• dwheeler 11 days ago

    I understood the problem, but I found the page's explanation a little confusing at first. In particular, "lexical differential highlighting" misled me, because the word "differential" made me think that his algorithm was comparing lines or tokens in some way, and it doesn't do that.

    Basically, this algorithm tokenizes the source code, and tries to color each token so that identical tokens have the same color, but similar-looking tokens have very different colors. When tokenizing it specially handles comments and quoted text.

    That's an interesting approach to countering errors from "it's almost the same but I didn't notice they were different". I wonder - if I were trying to review source code that were malicious, maybe I could vary the color algorithm using a random source so that the source code writer couldn't make different tokens look similar in color.

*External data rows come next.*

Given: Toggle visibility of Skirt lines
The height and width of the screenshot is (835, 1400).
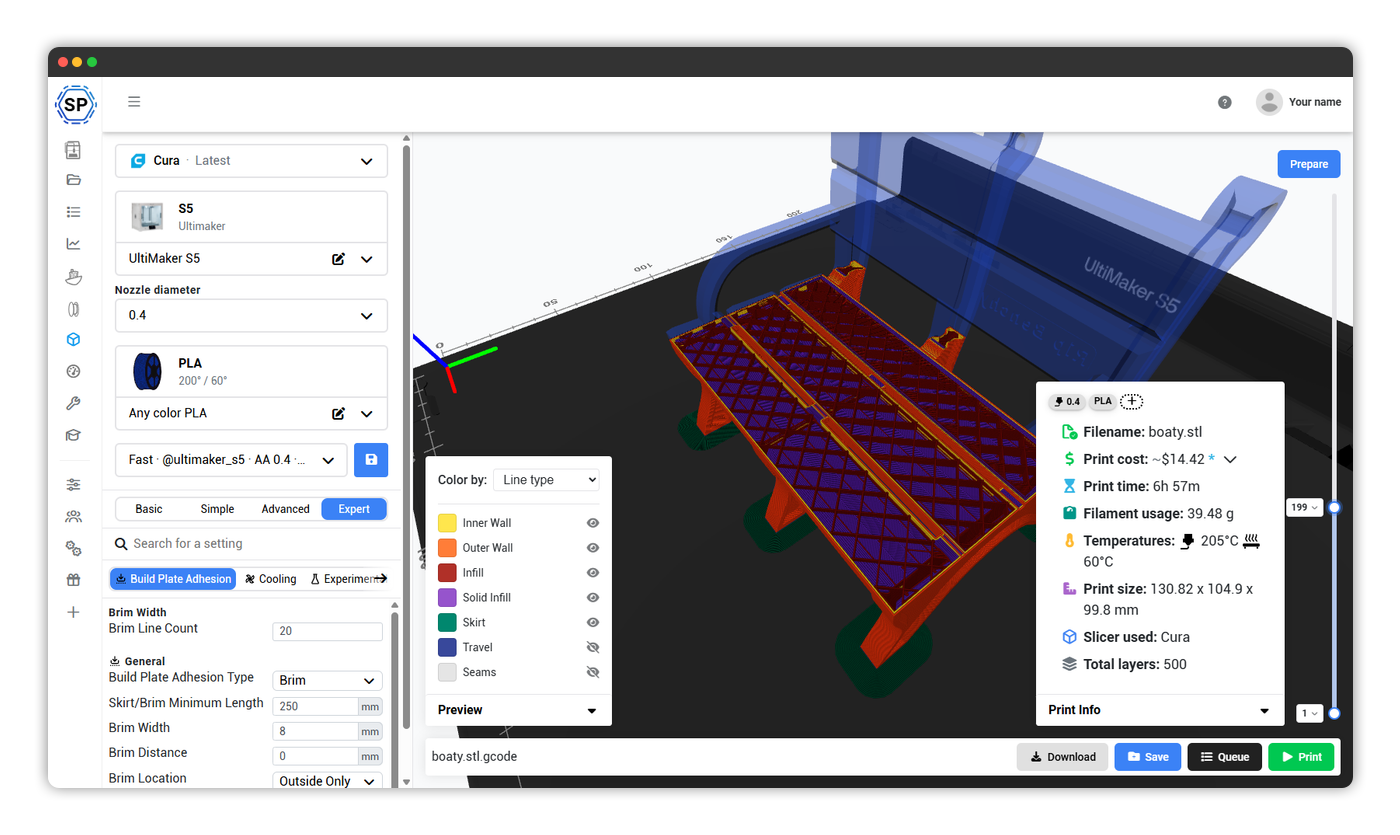Looking at the screenshot, I should [x=593, y=622].
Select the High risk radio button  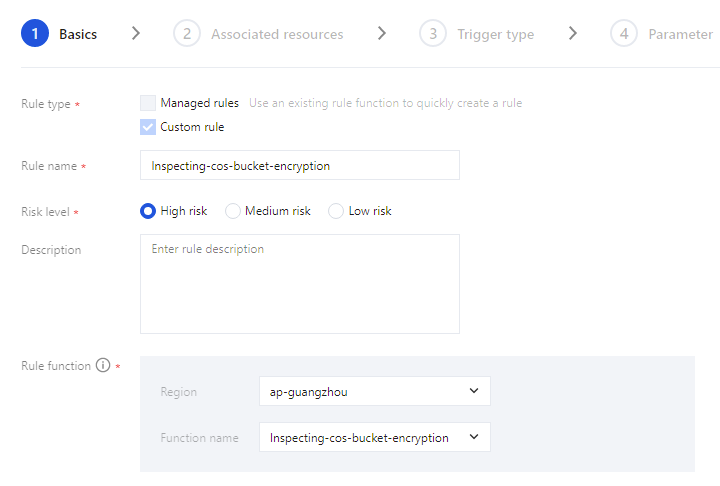[148, 211]
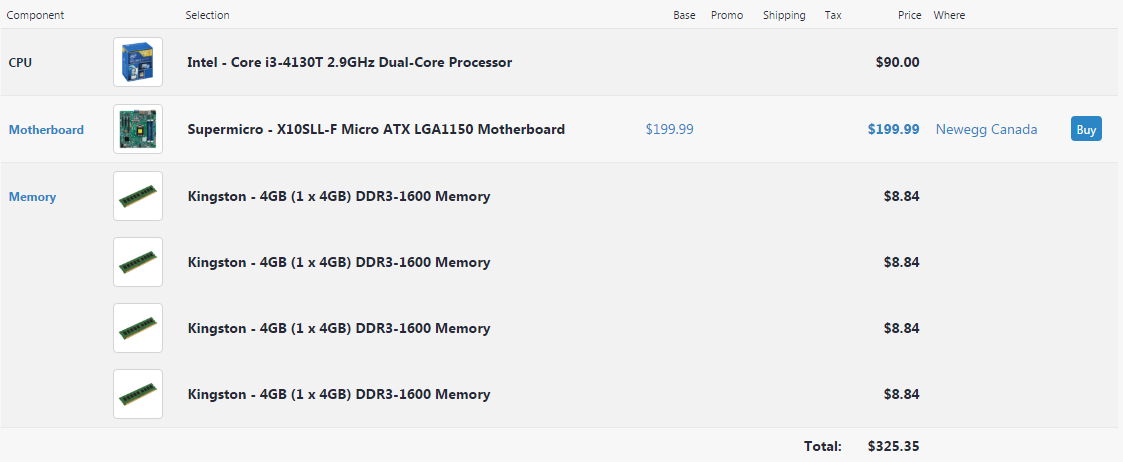Select the Supermicro X10SLL-F motherboard name
This screenshot has height=462, width=1123.
pyautogui.click(x=376, y=130)
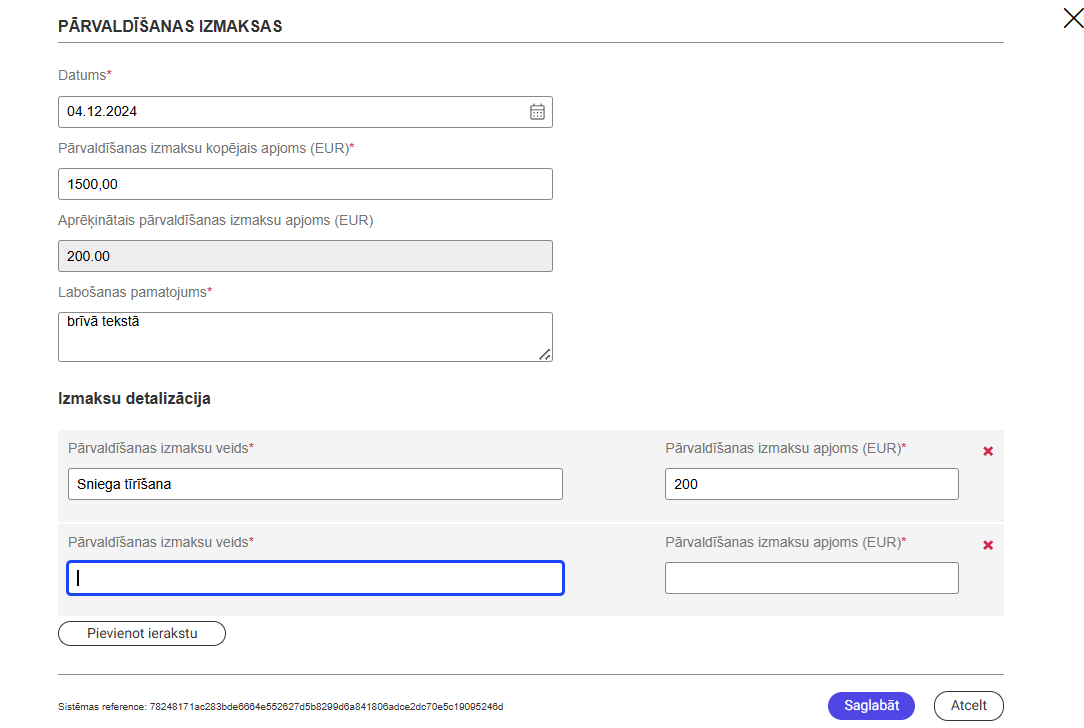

That might be an interesting countermeasure to some kinds of underhanded code.

  • saagarjha 10 days ago

    Yeah, I thought this would do something like highlight all "mov" derivatives the same way and was somewhat surprised at the brevity of the code at the bottom…

  • shipof123 10 days ago

    That reminds me of something I read in applied cryptography when I was young about how one could theoretically pass messages with “ \b” to generate infinite versions of “identical” text to cause collisions

  • kazinator 11 days ago

    This idea is related to "rainbow parentheses" (e.g. for Lisp): different levels of parens just get arbitrary different colors. But matching parens are the same color, just like two occurrences of %ecx in the same line are the same.

  • andrepd 11 days ago

    It's legitimately one of the best features of Excel. Does anybody know how I can achieve that in Sublime? The few options I found were subpar.

  • kaibee 10 days ago

    Don't know about Sublime, but there's a plugin that does this for Visual Studio.


    Probably not helpful to you, but maybe some other lurker.

  • neotek 10 days ago

    I'd love to know the answer to this as well, it would be so useful.

  • human_banana 10 days ago

    In emacs there's a package rainbow-delimiters-mode for parantheses, braces, brackets and what not, and rainbow-identifier-mode which makes variables names unique colors.

  • fake-name 11 days ago

    There's a sublime text package that does this for a bunch of different languages: https://github.com/vprimachenko/Sublime-Colorcoder

    I'm not involved in any way, I just ran it for a while at one point.

  • synthc 11 days ago

    There is also an emacs package that does something similar: https://github.com/jacksonrayhamilton/context-coloring

  • synthc 11 days ago

    I think DrRacket also has something like this, but it shows lines between identical variables instead of using colors.

  • xvilka 10 days ago

    Seems dead for many years already.

  • cjs_2 10 days ago

    How many updates per month are you expecting for a package like this?

  • xvilka 10 days ago

    Multiple times a day, like radare2. Seriously, if there is no activity in 6 months - then the project is dead.

  • mikekchar 10 days ago

    This is a lexical highlighter that tries to highlight similar, but different text differently. There's a point in time where there are no new features necessary.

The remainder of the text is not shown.